Segment Start: Material supplied

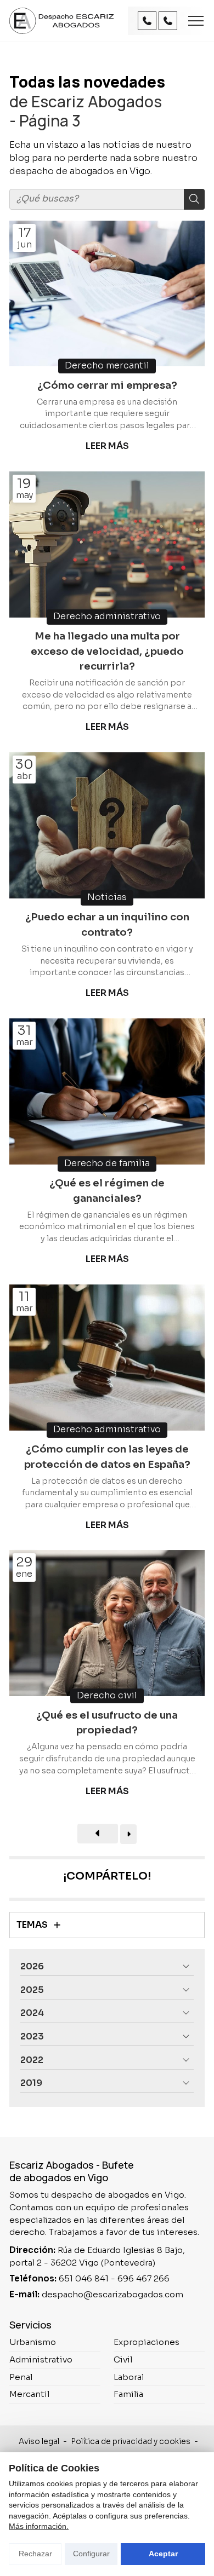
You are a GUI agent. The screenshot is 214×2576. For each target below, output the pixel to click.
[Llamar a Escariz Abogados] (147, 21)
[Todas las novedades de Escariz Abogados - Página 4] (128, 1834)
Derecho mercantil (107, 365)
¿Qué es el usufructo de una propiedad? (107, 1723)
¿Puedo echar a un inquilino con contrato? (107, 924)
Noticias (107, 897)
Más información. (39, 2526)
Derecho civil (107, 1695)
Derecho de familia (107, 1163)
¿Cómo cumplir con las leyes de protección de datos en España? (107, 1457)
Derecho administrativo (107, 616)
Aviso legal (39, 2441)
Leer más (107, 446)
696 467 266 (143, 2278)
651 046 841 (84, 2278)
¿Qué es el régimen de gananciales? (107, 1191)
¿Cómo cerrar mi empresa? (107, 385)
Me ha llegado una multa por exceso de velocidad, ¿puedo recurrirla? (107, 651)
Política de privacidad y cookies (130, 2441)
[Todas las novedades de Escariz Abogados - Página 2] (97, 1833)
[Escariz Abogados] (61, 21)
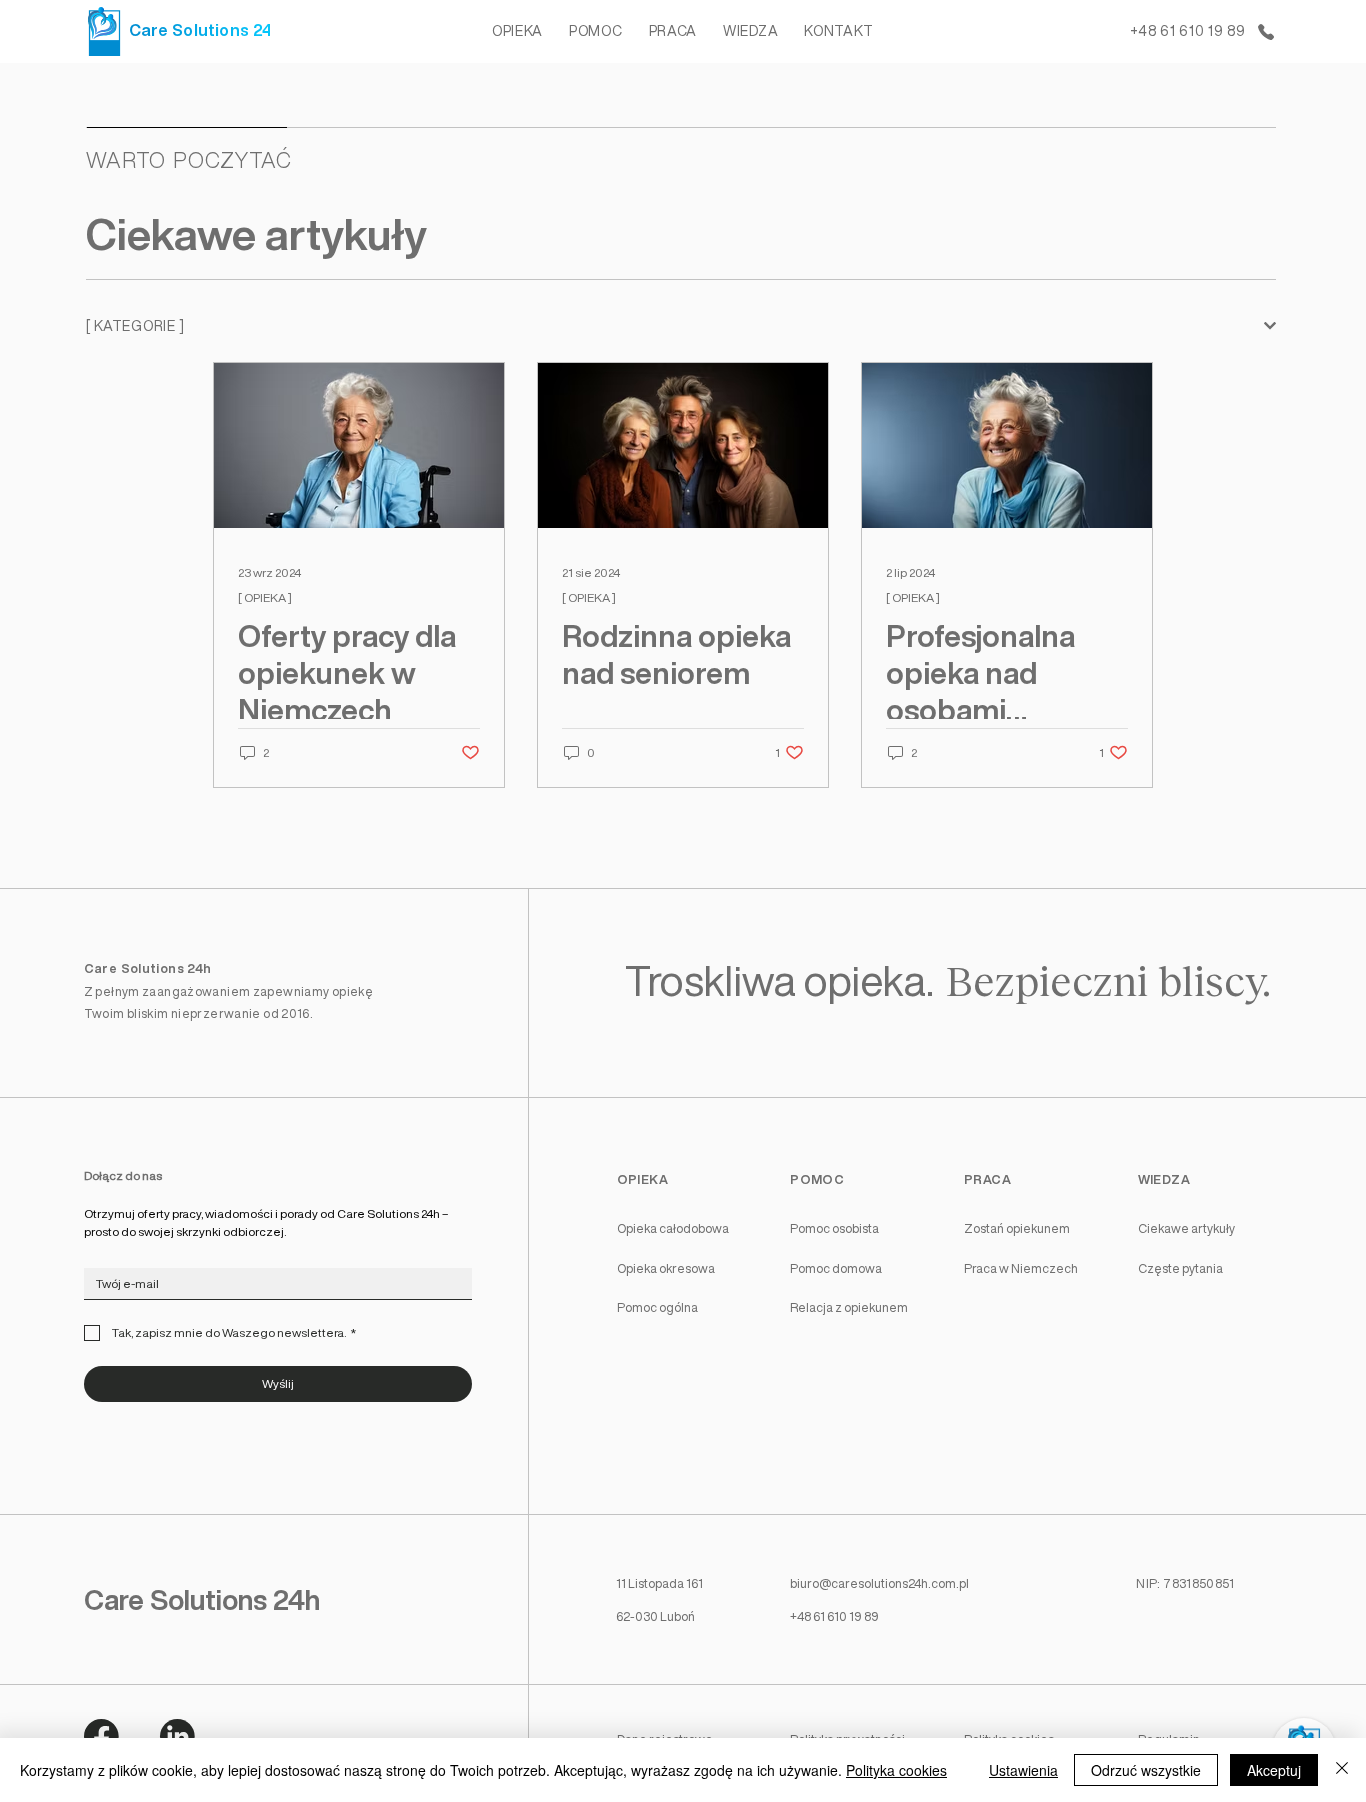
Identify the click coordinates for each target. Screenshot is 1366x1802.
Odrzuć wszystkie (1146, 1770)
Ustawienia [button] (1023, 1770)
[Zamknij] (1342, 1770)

Segment End: Material supplied

Needed here is a verbatim copy of the data from the first line through the line with "gananciales? (107, 1191)", without pictures.

■ Task answer
You are a GUI agent. The screenshot is 214×2576. For each target below, output the pixel to click.
[Llamar a Escariz Abogados] (147, 21)
[Todas las novedades de Escariz Abogados - Página 4] (128, 1834)
Derecho mercantil (107, 365)
¿Qué es el usufructo de una propiedad? (107, 1723)
¿Puedo echar a un inquilino con contrato? (107, 924)
Noticias (107, 897)
Más información. (39, 2526)
Derecho civil (107, 1695)
Derecho de familia (107, 1163)
¿Cómo cumplir con las leyes de protección de datos en España? (107, 1457)
Derecho administrativo (107, 616)
Aviso legal (39, 2441)
Leer más (107, 446)
696 467 266 (143, 2278)
651 046 841 (84, 2278)
¿Qué es el régimen de gananciales? (107, 1191)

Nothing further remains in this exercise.